All that is wanted is the exact text of the lines below from the one with "Where should I" through the one with "Image resolution: width=952", inclusive, minus any pictures.
★ ★ ★ ★ ★
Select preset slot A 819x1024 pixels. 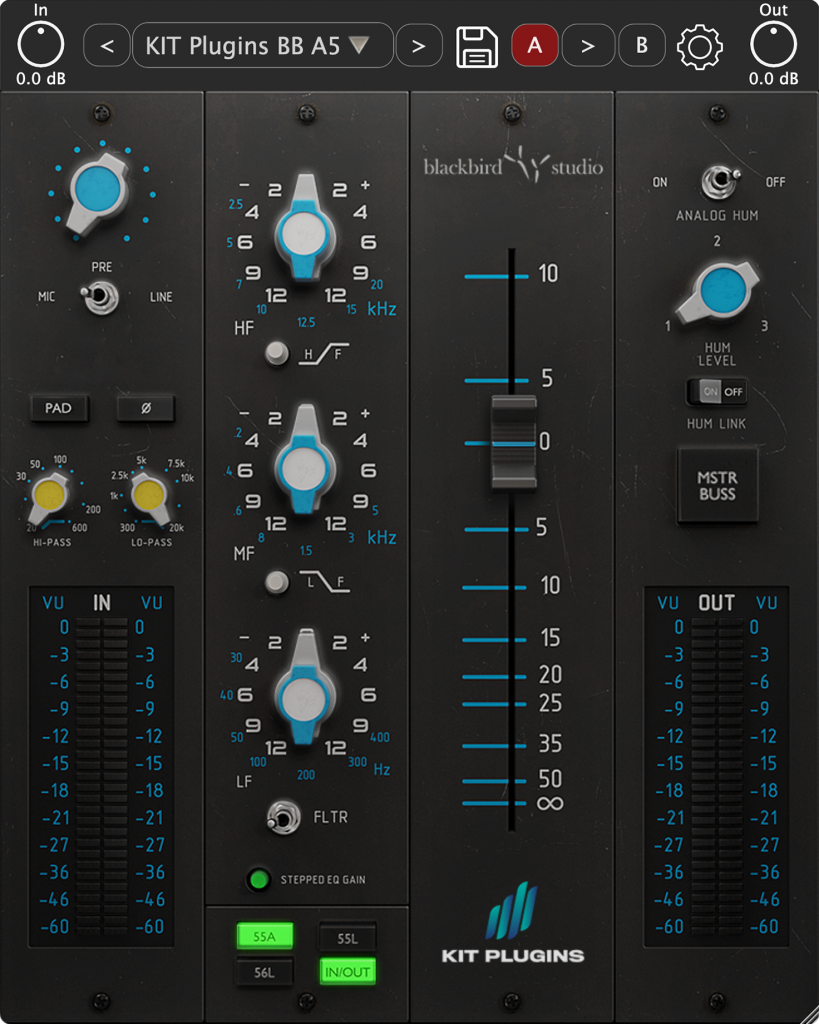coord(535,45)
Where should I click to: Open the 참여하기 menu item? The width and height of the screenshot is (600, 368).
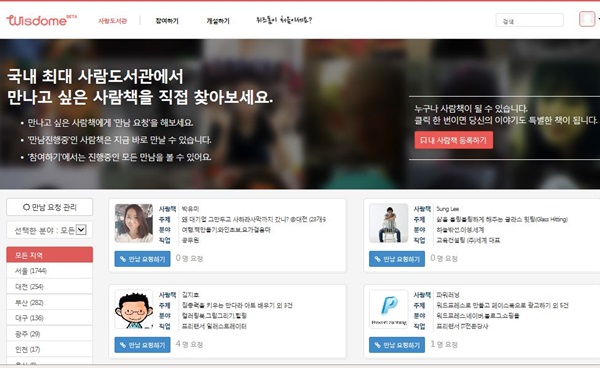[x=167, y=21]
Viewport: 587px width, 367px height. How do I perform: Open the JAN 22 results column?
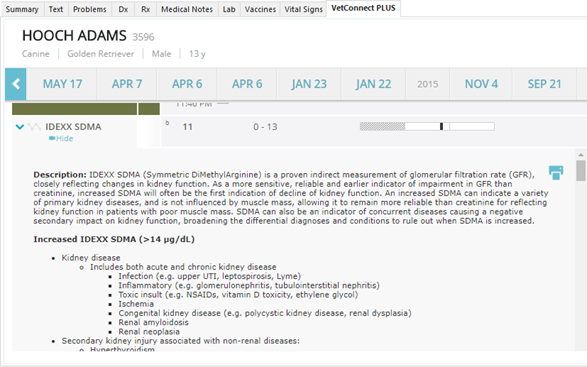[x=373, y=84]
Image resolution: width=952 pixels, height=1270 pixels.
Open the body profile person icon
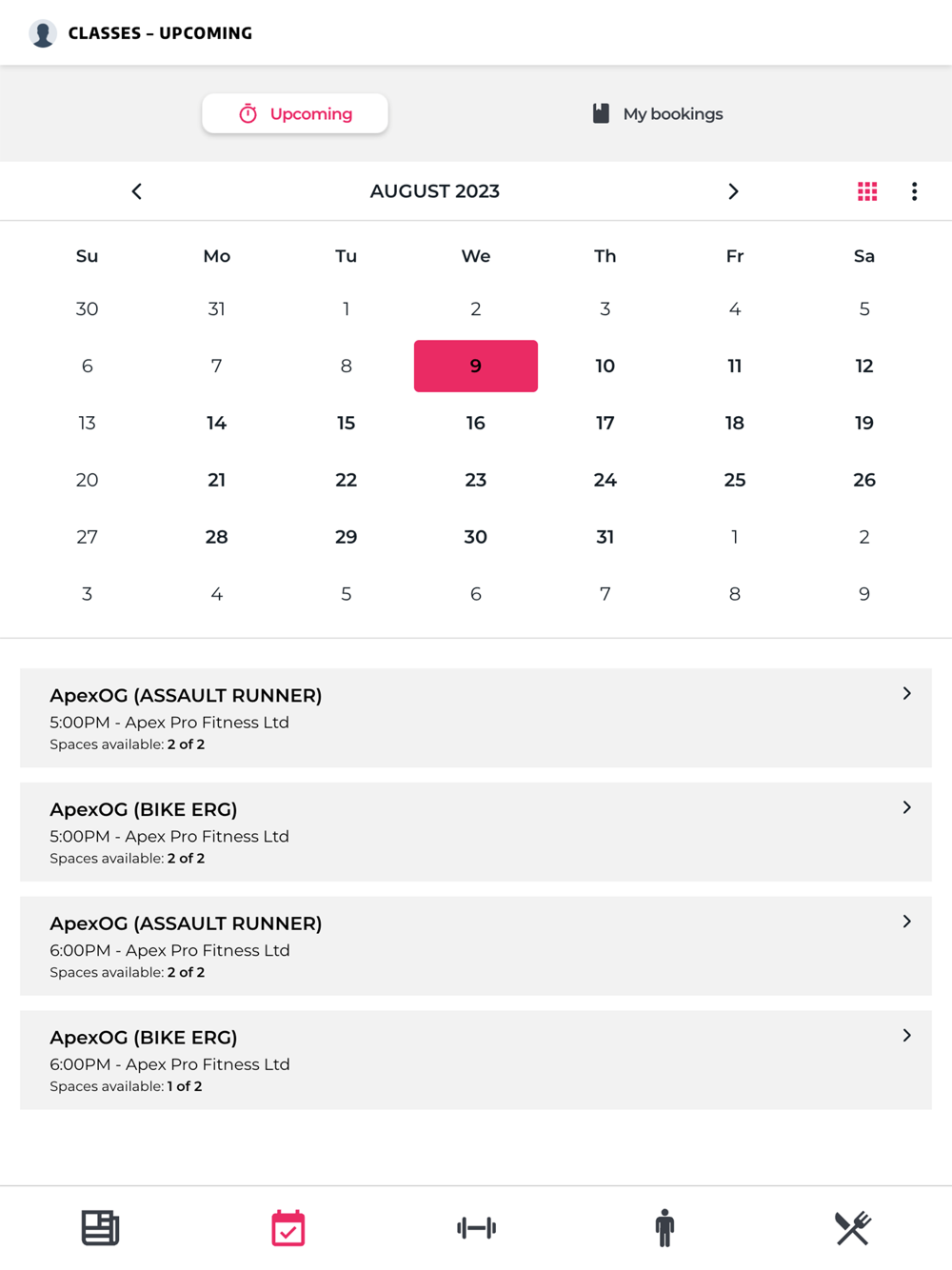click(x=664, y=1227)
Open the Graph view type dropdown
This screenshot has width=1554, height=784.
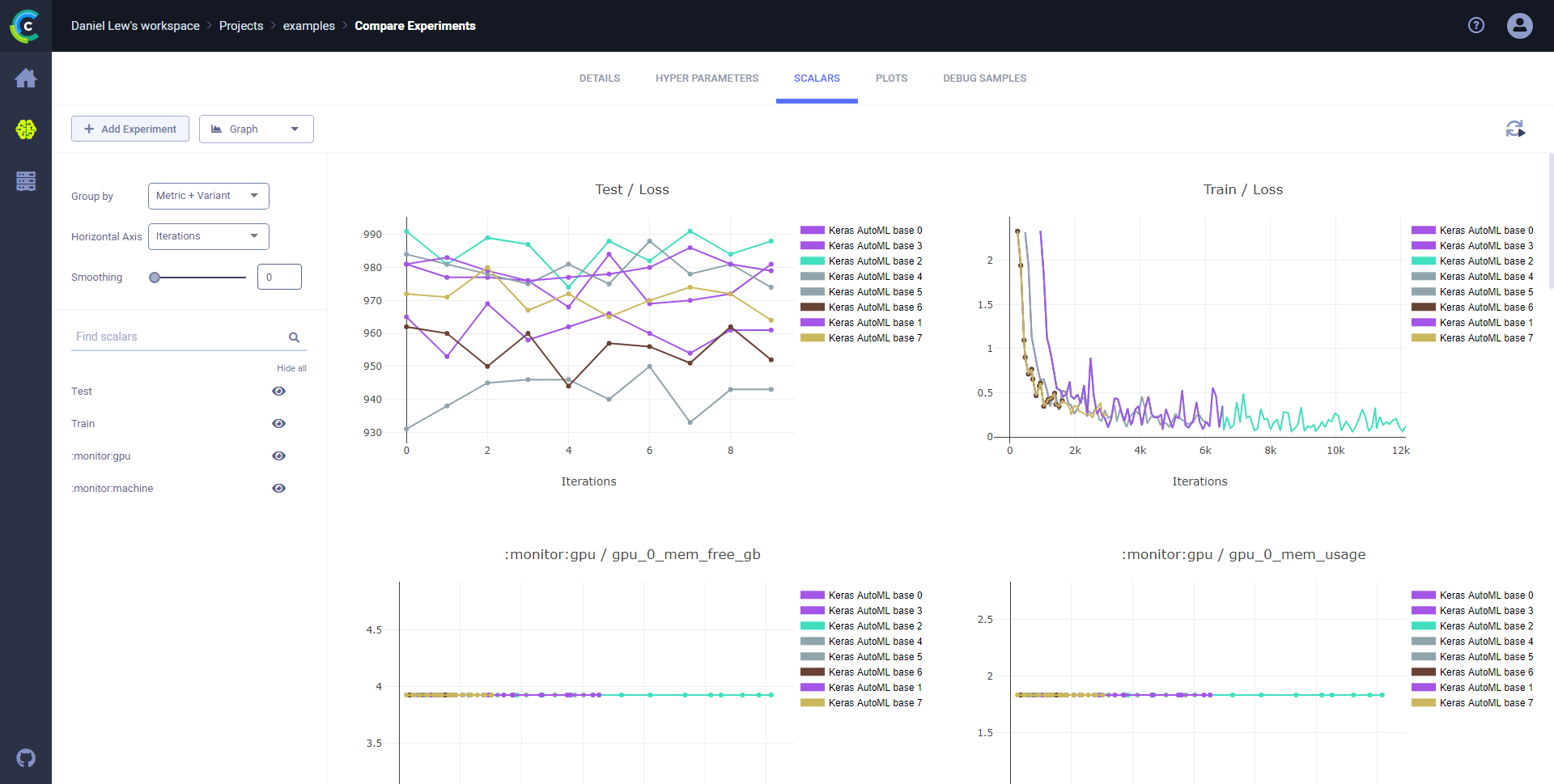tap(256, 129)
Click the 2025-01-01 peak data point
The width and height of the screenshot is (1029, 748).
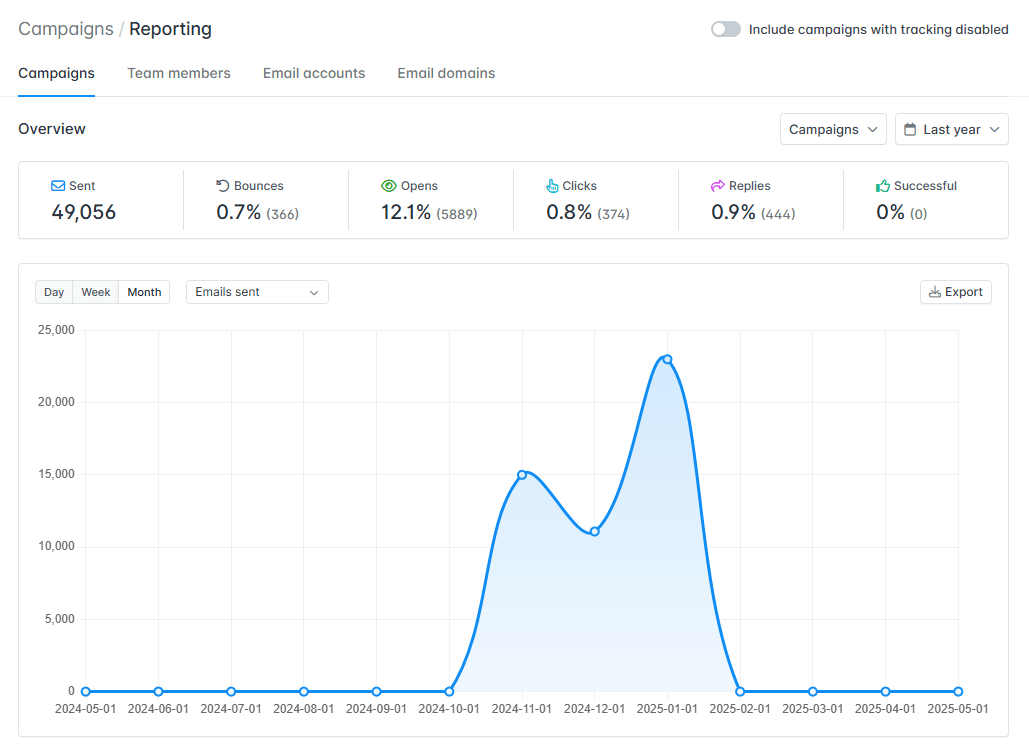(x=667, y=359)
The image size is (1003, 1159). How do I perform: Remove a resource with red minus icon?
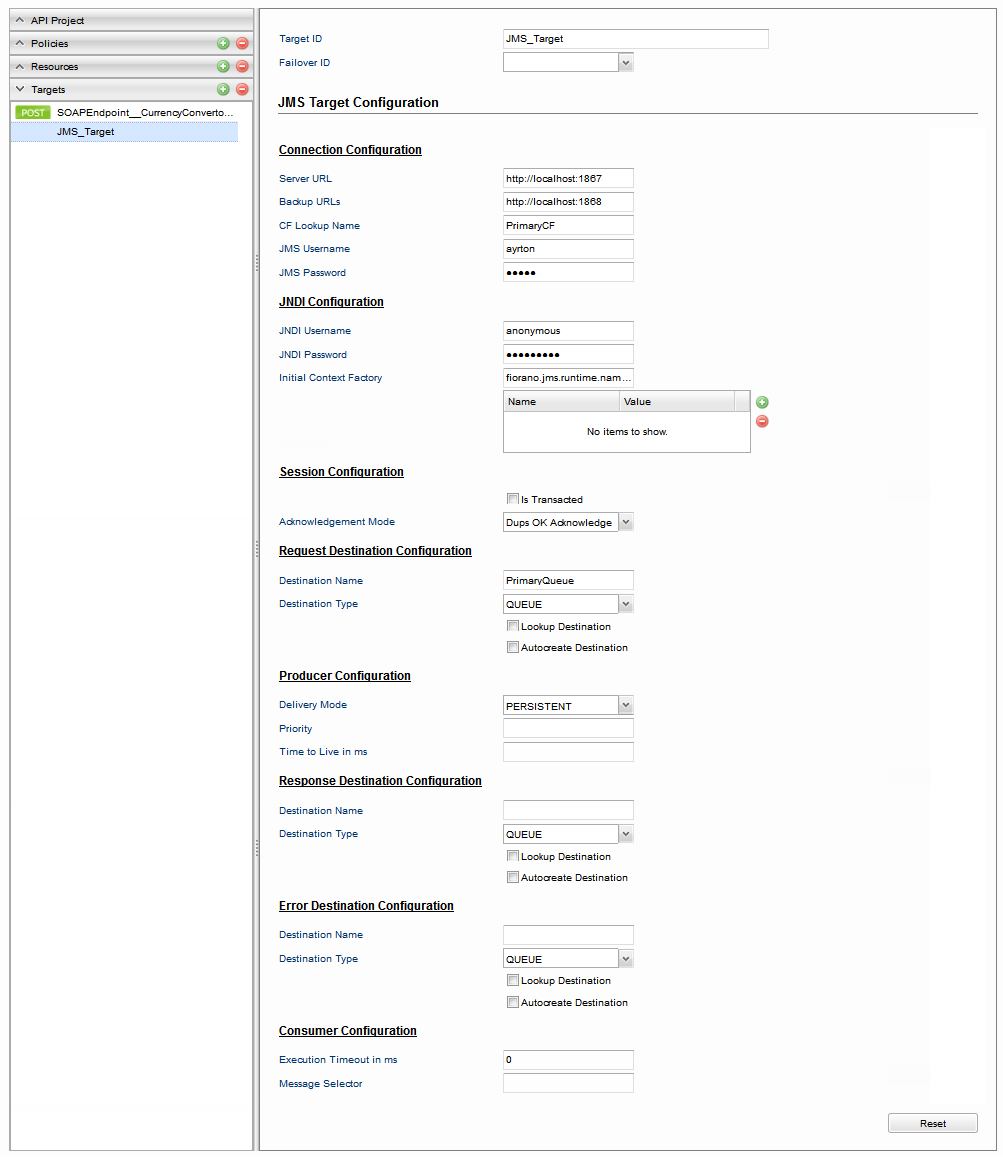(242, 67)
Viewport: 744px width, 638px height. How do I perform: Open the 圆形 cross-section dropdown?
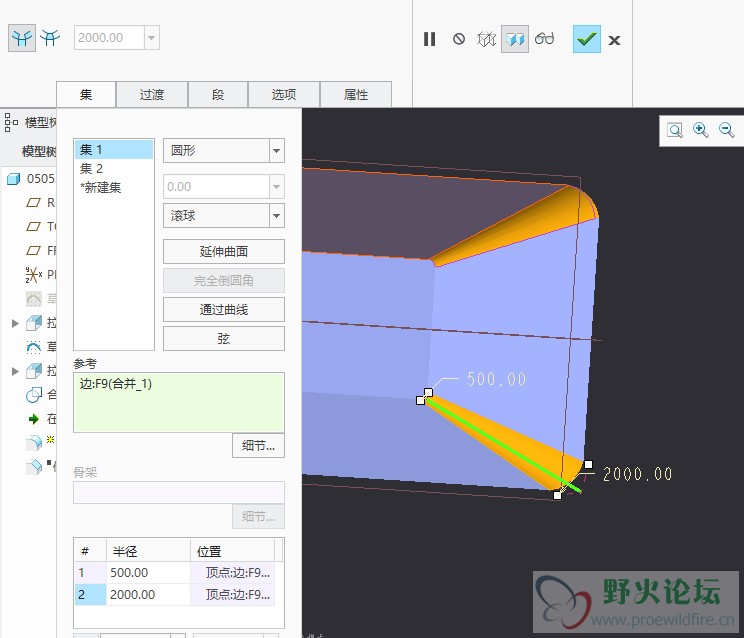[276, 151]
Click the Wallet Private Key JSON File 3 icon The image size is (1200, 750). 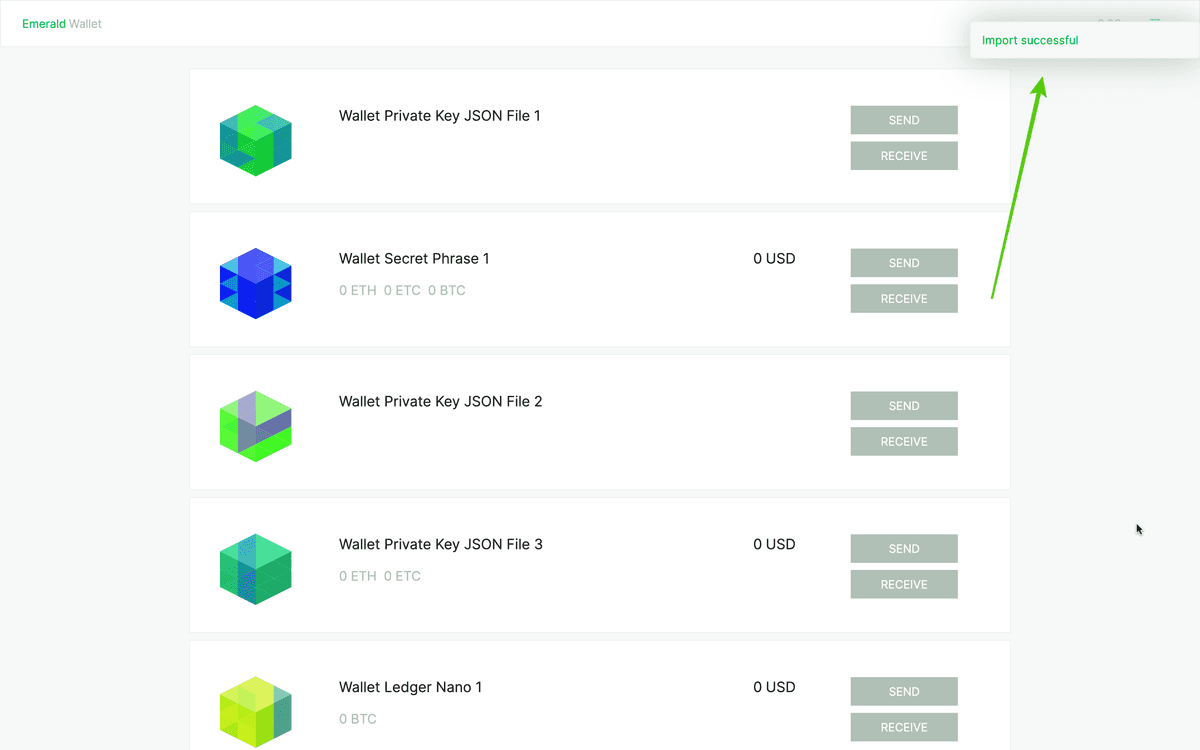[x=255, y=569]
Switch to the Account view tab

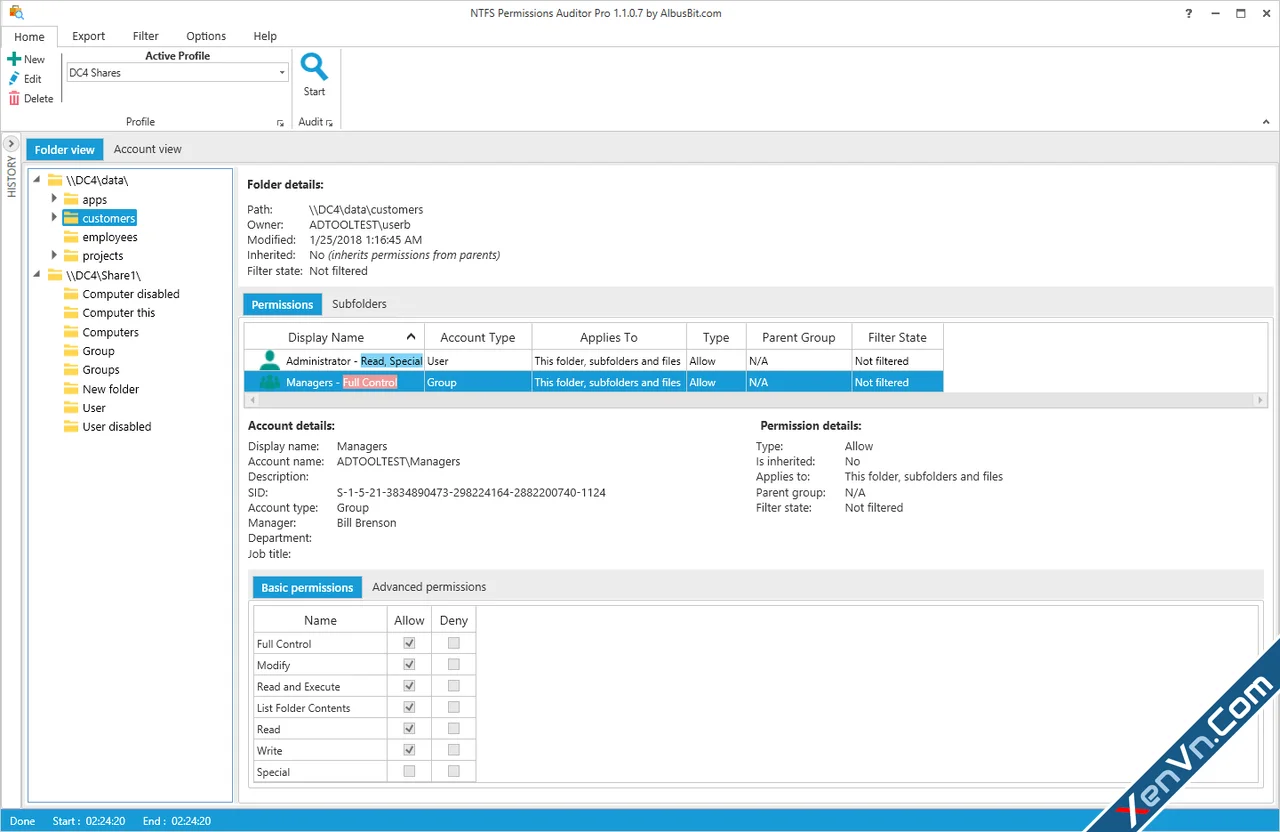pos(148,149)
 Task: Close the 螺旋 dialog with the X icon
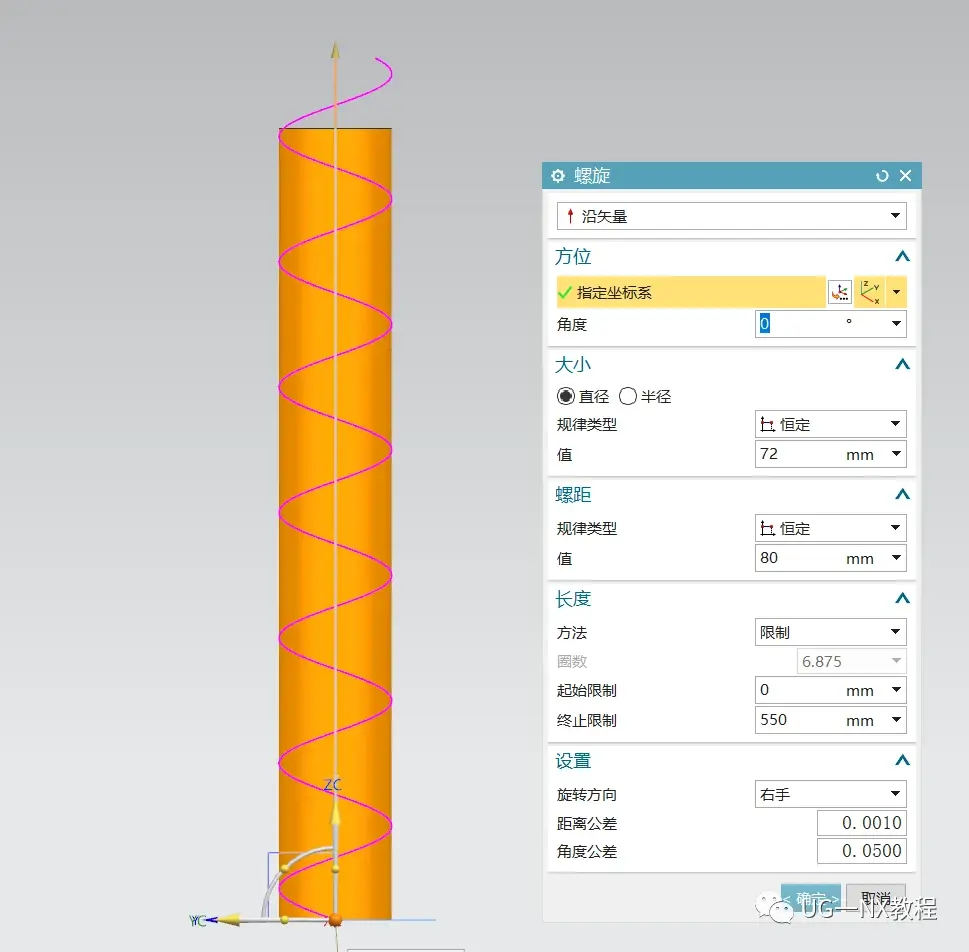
★ ★ ★ ★ ★
- Your solution -
Where should I click to: Open the 참여하기 menu item? The width and height of the screenshot is (600, 368).
[x=167, y=21]
Viewport: 587px width, 367px height. How do I perform: Open the JAN 22 results column?
[x=373, y=84]
Image resolution: width=952 pixels, height=1270 pixels.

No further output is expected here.